Work to complete.
Copy the data below verbatim, beginning at the line that contains "Given: Click the" and ending after the line that contains "coord(239,21)".
[START Dataset records]
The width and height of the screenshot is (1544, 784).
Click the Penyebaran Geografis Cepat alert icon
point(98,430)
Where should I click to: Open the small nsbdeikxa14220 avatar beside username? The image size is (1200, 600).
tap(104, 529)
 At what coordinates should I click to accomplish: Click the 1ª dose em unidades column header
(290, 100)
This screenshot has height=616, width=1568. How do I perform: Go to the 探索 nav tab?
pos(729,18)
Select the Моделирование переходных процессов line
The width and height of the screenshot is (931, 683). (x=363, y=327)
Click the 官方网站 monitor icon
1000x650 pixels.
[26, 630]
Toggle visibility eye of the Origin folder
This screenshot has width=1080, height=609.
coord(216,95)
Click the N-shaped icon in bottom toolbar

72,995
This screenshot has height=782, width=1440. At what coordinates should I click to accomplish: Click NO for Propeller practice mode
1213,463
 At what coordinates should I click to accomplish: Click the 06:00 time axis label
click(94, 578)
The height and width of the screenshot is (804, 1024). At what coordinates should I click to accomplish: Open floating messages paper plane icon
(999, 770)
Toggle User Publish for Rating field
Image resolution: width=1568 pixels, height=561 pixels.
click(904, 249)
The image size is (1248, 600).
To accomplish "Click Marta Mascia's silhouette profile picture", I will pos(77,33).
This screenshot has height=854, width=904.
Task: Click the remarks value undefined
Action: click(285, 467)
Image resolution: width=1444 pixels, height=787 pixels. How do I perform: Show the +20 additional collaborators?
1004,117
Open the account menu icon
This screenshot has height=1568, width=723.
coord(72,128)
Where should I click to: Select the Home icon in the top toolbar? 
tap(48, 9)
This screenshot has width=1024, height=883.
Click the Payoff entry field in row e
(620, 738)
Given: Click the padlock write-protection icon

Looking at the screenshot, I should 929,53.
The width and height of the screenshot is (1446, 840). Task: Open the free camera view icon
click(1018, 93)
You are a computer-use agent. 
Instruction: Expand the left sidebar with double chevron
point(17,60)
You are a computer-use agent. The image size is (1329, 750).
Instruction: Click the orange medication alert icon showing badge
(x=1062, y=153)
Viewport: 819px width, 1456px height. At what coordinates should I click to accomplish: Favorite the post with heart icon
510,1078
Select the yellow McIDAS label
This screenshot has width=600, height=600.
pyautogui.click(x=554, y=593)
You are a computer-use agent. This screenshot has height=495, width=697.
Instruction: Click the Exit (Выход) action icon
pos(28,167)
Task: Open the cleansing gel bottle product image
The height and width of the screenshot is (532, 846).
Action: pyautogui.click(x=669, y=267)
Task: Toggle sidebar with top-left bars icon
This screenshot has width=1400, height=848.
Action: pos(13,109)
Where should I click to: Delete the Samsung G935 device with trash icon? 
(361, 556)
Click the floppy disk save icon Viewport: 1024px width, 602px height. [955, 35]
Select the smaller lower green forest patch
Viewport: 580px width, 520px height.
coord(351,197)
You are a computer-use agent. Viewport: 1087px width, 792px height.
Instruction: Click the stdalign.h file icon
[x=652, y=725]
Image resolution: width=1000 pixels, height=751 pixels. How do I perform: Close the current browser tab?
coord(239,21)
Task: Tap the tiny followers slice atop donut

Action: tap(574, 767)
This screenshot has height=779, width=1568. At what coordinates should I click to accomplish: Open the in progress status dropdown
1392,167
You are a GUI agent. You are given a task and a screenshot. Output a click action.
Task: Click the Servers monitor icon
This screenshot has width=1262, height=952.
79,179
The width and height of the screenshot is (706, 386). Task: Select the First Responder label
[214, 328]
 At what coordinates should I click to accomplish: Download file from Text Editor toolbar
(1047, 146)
[END Dataset records]
Exercise output.
Given: Click the padlock write-protection icon

Looking at the screenshot, I should 929,53.
The width and height of the screenshot is (1446, 840). Task: Open the free camera view icon
click(1018, 93)
You are a computer-use agent. 
Instruction: Expand the left sidebar with double chevron
point(17,60)
You are a computer-use agent. The image size is (1329, 750).
Instruction: Click the orange medication alert icon showing badge
(x=1062, y=153)
Viewport: 819px width, 1456px height. At what coordinates should I click to accomplish: Favorite the post with heart icon
510,1078
Select the yellow McIDAS label
This screenshot has width=600, height=600.
pyautogui.click(x=554, y=593)
You are a computer-use agent. This screenshot has height=495, width=697.
Instruction: Click the Exit (Выход) action icon
pos(28,167)
Task: Open the cleansing gel bottle product image
The height and width of the screenshot is (532, 846).
Action: pyautogui.click(x=669, y=267)
Task: Toggle sidebar with top-left bars icon
This screenshot has width=1400, height=848.
Action: pos(13,109)
Where should I click to: Delete the Samsung G935 device with trash icon? 
(361, 556)
Click the floppy disk save icon Viewport: 1024px width, 602px height. [955, 35]
Select the smaller lower green forest patch
Viewport: 580px width, 520px height.
coord(351,197)
You are a computer-use agent. Viewport: 1087px width, 792px height.
Instruction: Click the stdalign.h file icon
[x=652, y=725]
Image resolution: width=1000 pixels, height=751 pixels. How do I perform: Close the current browser tab?
coord(239,21)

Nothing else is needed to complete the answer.